Hungarian water polo player

János Konrád (27 August 1941 – 25 November 2014) was a Hungarian water polo player and backstroke swimmer who competed in the 1960 Summer Olympics, in the 1964 Summer Olympics, and in the 1968 Summer Olympics. He was born in Budapest. On 25 November 2014 he died at the age of 73.

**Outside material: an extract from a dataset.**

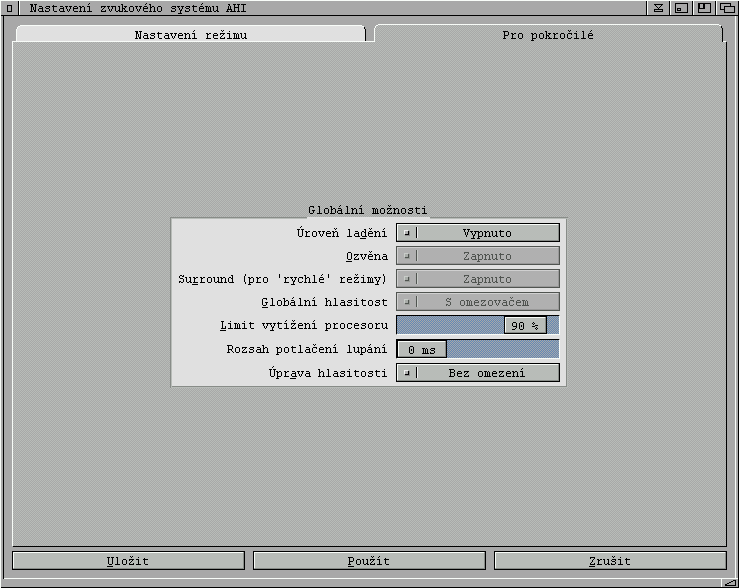Click the hourglass iconify gadget in title bar
This screenshot has height=588, width=739.
659,8
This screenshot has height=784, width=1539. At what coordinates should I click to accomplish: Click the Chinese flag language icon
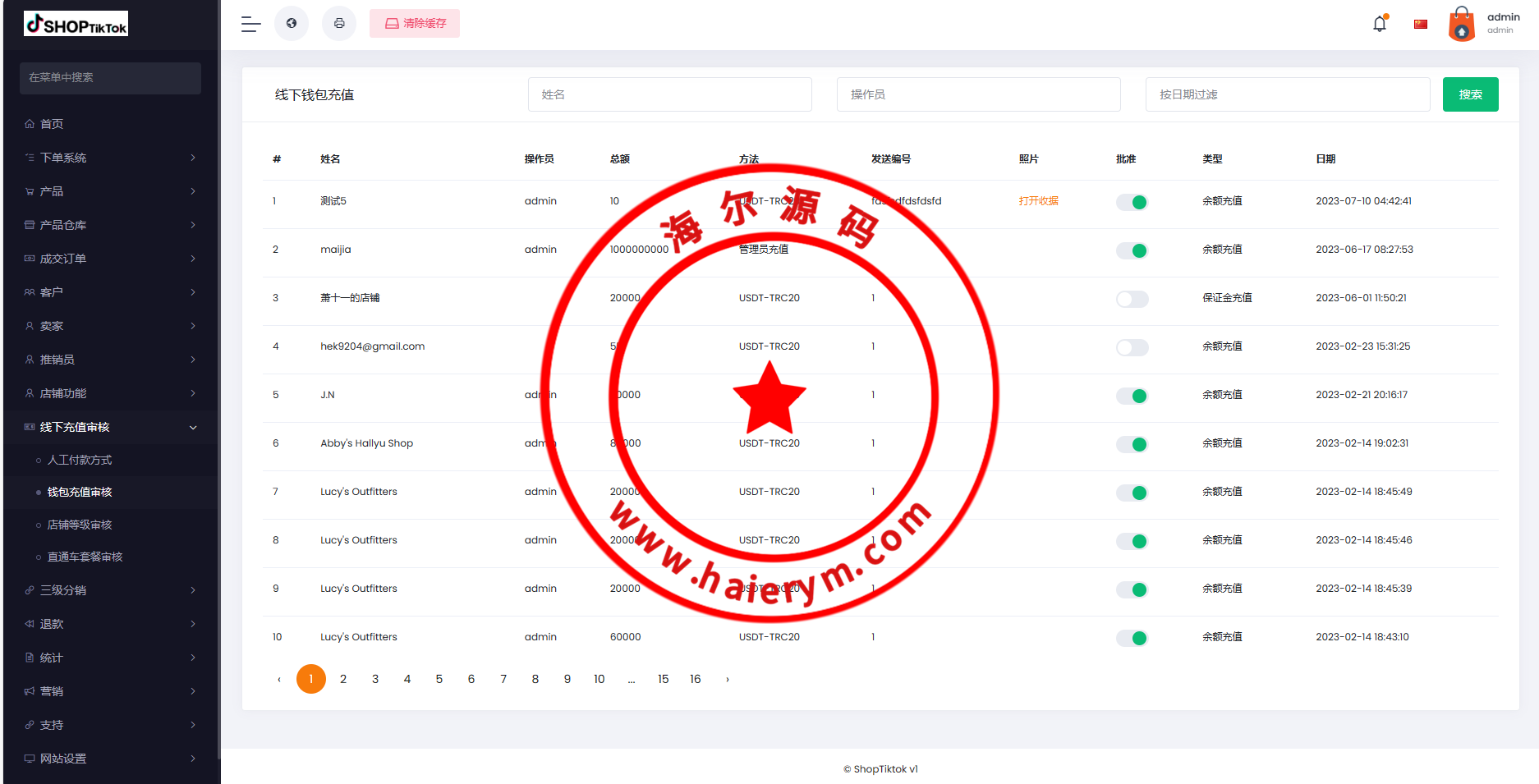coord(1421,24)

Konrád was part of the Hungarian water polo team which won the bronze medal in the 1960 tournament. He played one match and scored one goal. He also participated in the 100 metre backstroke competition but was eliminated in the first round. Four years later he was a member of the Hungarian team which won the gold medal in the 1964 Olympic tournament. He played all six matches and scored two goals. At the 1968 Games he won his second bronze medal with the Hungarian team. He played all eight matches and scored three goals.

==See also==
- Hungary men's Olympic water polo team records and statistics
- List of Olympic champions in men's water polo
- List of Olympic medalists in water polo (men)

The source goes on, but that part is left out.